_Data for processing_:
___

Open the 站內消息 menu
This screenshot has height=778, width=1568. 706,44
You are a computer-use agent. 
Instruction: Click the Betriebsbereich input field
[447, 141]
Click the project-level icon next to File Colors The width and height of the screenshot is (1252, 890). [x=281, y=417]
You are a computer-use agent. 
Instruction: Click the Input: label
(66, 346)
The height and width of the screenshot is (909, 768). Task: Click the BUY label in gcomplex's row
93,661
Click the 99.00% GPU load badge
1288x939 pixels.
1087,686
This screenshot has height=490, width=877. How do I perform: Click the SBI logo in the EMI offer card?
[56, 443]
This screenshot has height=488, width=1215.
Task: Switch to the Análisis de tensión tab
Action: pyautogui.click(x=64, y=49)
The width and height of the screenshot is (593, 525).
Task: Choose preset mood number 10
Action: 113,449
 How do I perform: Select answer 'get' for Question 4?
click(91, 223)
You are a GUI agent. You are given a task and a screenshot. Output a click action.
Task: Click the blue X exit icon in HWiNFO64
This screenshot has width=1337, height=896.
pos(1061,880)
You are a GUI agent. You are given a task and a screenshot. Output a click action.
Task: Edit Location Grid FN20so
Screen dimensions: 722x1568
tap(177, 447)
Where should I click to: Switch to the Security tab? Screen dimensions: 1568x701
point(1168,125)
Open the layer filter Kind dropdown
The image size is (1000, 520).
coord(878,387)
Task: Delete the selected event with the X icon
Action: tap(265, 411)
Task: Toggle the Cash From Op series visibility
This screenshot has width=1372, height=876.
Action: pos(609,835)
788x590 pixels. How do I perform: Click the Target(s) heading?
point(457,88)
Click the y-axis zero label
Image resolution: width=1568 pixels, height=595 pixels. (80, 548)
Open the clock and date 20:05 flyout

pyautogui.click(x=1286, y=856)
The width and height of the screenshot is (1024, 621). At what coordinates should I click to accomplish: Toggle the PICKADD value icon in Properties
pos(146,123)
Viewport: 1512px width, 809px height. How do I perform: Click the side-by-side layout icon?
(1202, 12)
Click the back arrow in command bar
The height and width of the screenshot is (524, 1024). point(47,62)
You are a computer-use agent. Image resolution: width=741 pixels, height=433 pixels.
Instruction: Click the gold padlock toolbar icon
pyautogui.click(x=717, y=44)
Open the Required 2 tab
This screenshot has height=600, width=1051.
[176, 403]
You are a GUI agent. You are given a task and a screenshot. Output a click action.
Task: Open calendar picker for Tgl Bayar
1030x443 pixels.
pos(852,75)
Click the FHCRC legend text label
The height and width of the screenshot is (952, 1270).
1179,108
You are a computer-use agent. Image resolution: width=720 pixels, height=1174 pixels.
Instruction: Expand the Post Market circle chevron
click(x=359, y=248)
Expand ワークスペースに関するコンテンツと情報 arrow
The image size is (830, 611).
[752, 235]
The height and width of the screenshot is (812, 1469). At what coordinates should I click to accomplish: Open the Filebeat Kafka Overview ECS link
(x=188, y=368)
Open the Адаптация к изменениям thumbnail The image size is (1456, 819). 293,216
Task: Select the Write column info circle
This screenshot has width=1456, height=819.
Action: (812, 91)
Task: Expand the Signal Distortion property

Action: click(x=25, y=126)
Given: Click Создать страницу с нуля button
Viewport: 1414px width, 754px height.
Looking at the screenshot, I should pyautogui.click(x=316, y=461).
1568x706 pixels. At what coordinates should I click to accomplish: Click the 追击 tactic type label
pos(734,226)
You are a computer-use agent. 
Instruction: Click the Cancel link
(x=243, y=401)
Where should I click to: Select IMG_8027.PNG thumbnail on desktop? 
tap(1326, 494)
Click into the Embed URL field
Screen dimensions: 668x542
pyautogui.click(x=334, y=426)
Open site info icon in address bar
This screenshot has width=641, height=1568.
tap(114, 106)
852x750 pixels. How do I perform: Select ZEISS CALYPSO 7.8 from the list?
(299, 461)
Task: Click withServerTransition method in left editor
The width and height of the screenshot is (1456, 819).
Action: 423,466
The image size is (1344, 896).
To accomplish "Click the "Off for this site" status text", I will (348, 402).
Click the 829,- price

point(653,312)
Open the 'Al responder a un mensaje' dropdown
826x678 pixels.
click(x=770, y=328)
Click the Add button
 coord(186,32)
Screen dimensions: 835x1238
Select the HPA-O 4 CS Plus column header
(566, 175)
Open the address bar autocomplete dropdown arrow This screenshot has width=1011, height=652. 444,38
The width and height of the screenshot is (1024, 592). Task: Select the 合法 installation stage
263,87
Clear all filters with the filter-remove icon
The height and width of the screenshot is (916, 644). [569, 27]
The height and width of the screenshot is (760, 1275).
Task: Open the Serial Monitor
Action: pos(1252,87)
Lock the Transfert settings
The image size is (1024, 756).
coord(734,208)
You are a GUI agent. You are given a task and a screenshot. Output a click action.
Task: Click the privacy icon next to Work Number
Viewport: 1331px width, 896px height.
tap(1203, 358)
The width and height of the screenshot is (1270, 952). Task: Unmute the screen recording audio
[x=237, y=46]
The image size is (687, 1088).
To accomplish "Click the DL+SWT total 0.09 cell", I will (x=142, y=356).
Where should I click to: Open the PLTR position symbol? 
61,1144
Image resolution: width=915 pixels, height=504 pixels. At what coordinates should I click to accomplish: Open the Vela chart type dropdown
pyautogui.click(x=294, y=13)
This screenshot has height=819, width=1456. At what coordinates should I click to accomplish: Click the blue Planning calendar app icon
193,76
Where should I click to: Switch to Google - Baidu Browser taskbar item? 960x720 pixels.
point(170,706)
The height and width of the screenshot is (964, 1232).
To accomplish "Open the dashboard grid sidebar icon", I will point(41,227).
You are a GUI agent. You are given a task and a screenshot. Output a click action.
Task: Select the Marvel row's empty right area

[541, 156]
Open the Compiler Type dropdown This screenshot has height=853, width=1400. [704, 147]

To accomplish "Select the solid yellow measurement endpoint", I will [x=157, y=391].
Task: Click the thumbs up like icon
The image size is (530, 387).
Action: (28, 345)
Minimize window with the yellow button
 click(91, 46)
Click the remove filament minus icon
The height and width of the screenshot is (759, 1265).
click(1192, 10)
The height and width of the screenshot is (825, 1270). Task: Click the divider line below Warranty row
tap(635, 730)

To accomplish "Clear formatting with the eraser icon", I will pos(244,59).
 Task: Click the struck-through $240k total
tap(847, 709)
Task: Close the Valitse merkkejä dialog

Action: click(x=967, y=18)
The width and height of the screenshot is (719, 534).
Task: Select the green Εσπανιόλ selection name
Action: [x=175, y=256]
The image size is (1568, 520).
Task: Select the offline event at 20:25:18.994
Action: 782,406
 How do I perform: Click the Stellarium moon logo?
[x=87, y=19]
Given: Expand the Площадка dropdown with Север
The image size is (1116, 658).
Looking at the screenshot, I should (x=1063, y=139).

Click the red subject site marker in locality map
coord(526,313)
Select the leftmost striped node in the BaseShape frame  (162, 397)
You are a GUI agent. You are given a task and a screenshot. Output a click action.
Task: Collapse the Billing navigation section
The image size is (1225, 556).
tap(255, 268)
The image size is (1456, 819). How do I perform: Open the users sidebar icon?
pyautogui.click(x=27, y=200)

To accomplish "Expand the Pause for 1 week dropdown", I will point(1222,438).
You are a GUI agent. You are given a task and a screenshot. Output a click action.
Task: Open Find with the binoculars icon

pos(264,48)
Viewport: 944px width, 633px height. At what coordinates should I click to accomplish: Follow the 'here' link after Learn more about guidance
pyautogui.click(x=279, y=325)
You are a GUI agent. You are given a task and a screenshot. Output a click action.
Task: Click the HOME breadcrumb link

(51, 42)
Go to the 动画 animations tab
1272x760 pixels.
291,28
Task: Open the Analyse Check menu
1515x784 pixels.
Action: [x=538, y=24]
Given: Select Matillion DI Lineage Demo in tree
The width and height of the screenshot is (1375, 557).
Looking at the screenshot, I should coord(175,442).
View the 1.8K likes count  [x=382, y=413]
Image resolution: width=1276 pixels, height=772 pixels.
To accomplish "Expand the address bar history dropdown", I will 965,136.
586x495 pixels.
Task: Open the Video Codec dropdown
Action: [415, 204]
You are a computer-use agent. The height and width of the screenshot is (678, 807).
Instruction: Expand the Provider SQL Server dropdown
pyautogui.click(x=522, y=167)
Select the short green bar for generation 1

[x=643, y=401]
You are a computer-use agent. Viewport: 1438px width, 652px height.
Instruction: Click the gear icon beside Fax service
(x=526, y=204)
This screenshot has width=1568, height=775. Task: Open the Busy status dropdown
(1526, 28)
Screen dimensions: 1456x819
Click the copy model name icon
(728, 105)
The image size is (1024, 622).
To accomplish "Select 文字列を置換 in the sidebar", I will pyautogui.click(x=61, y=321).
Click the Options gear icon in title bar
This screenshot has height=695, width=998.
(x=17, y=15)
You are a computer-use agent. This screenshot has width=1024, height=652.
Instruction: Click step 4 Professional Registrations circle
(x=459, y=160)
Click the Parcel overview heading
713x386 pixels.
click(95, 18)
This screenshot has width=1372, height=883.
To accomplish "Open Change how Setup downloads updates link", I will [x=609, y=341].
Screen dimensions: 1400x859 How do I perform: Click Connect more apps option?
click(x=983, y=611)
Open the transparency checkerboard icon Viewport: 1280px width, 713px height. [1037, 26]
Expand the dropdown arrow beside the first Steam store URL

___

Update the records from the line with "Screen dimensions: 1400x859" through the end of the records by putting "Steam profile URL" in place of "Steam store URL". Leave everything else unchanged.

Screen dimensions: 1400x859 How do I perform: Click Connect more apps option?
click(x=983, y=611)
Open the transparency checkerboard icon Viewport: 1280px width, 713px height. [1037, 26]
Expand the dropdown arrow beside the first Steam profile URL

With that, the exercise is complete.